Pogues & Kirsty MacColl | |
Number of songs: 1 | Total weeks on charts: 398
Appearing in a total number of: 9 charts | Total period running: 6920 days
Appearing in a total number of: 9 charts | Total period running: 6920 days
Biography
"Fairytale of New York" is a song by the Celtic punk group The Pogues, released in 1987 and featuring the late British singer Kirsty MacColl. The song is an Irish folk style ballad, written by Jem Finer and Shane MacGowan, and featured on The Pogues' album If I Should Fall from Grace with God. The song features string arrangements by Fiachra Trench. It is frequently cited as the best Christmas song of all time in various television, radio and magazine related polls in the UK and Ireland.
The song was originally planned as a duet by Shane MacGowan and Pogues bassist Cait O'Riordan, but O'Riordan left the band in 1986 before the song was completed. The Pogues were at the time being produced by Kirsty MacColl's then husband Steve Lillywhite, who asked his wife to provide a guide vocal of the female part for a demo version of the song. The Pogues liked MacColl's contribution so much that they asked her to sing the part on the actual recording.

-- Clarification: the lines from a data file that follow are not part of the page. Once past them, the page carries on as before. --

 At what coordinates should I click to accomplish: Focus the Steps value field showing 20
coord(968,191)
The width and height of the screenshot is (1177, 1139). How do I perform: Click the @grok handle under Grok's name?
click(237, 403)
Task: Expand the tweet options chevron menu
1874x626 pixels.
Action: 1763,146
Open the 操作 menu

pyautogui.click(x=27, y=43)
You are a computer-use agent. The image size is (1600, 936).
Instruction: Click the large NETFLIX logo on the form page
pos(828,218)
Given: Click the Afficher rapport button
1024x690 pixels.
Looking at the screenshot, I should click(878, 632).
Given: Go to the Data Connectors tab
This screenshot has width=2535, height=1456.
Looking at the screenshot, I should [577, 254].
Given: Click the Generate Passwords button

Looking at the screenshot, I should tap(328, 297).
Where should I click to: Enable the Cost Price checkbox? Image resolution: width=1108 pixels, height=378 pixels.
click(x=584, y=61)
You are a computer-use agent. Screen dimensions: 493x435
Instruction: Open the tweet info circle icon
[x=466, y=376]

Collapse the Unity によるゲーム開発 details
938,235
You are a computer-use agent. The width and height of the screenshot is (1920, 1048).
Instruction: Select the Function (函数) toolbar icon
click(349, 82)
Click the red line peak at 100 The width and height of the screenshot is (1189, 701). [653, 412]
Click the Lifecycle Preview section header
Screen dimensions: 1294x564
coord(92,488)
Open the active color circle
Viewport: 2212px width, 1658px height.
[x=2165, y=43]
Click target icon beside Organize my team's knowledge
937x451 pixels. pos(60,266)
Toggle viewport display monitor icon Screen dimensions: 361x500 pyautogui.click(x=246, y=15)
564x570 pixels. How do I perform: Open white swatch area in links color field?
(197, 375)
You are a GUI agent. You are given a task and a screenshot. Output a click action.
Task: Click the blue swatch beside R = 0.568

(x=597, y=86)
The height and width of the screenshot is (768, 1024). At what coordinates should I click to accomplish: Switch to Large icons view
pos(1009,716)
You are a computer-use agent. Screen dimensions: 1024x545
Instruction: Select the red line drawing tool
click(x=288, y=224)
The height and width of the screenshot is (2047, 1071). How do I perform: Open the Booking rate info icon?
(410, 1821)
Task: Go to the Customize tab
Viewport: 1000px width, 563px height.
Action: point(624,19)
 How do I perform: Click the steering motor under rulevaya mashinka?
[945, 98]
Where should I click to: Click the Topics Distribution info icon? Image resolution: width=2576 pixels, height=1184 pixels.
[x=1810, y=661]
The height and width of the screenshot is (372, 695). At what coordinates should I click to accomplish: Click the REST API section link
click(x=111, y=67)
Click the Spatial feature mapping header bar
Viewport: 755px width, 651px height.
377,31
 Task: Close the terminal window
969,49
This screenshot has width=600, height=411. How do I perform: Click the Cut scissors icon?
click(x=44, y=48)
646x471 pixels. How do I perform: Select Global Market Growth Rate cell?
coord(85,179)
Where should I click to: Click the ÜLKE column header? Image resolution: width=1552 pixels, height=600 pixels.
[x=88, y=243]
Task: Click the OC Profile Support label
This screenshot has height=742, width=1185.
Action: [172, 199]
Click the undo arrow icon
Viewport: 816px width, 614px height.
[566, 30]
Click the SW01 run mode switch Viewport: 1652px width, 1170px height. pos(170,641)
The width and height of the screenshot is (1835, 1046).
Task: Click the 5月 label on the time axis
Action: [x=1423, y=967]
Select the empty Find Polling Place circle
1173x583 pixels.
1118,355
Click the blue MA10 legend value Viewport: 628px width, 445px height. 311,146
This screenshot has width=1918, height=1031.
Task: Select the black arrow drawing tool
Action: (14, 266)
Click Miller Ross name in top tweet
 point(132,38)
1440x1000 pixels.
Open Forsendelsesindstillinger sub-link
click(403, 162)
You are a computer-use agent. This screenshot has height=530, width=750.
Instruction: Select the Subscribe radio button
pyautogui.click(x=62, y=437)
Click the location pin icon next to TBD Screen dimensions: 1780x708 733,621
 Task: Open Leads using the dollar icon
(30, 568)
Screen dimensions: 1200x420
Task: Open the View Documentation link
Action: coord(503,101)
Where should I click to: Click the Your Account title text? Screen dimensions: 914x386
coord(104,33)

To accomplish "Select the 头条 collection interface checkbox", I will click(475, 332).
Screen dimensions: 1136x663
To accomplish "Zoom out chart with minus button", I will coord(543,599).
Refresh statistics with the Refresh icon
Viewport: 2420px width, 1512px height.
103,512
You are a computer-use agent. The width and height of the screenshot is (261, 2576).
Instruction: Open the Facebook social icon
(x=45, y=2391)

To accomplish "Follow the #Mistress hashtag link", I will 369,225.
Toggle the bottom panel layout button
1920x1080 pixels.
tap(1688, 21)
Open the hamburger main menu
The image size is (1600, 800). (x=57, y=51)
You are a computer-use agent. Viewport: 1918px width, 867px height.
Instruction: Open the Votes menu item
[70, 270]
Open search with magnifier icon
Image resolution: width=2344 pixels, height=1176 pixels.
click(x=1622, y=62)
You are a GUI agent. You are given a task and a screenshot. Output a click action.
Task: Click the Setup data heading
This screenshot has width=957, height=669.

The song follows an Irish immigrant's Christmas Eve reverie about holidays past while sleeping off a binge in a New York City drunk tank. When an inebriated old man also in the cell sings a passage from the Irish ballad "The Rare Old Mountain Dew", the narrator (MacGowan) begins to dream about the song's female character. The remainder of the song (which may be an internal monologue) takes the form of a call and response between the couple, their youthful hopes crushed by alcoholism and drug addiction, as they reminisce and bicker on Christmas Eve.
MacColl's melodious singing contrasts with the harshness of MacGowan's voice, and the lyrics are sometimes bittersweet - sometimes purely bitter: "Happy Christmas your arse / I pray God it's our last". The lyrics "Sinatra was swinging" and "cars as big as bars" seem to place the song in the late 1940s. The title, taken from author J. P. Donleavy's novel A Fairy Tale of New York, was chosen after the song had been written and recorded.
Twice MacGowan and MacColl sing, "The boys of the NYPD choir still singing "Galway Bay". The New York Police Department (NYPD) does not have a choir, but it does have a Pipes and Drums unit that is featured in the video for the song. The NYPD Pipes and Drums did not know "Galway Bay" and so played a different song for the music video, and the editor put it in slow motion to fit the beat.
The video featured Matt Dillon as the NYPD patrolman who arrests the intoxicated MacGowan.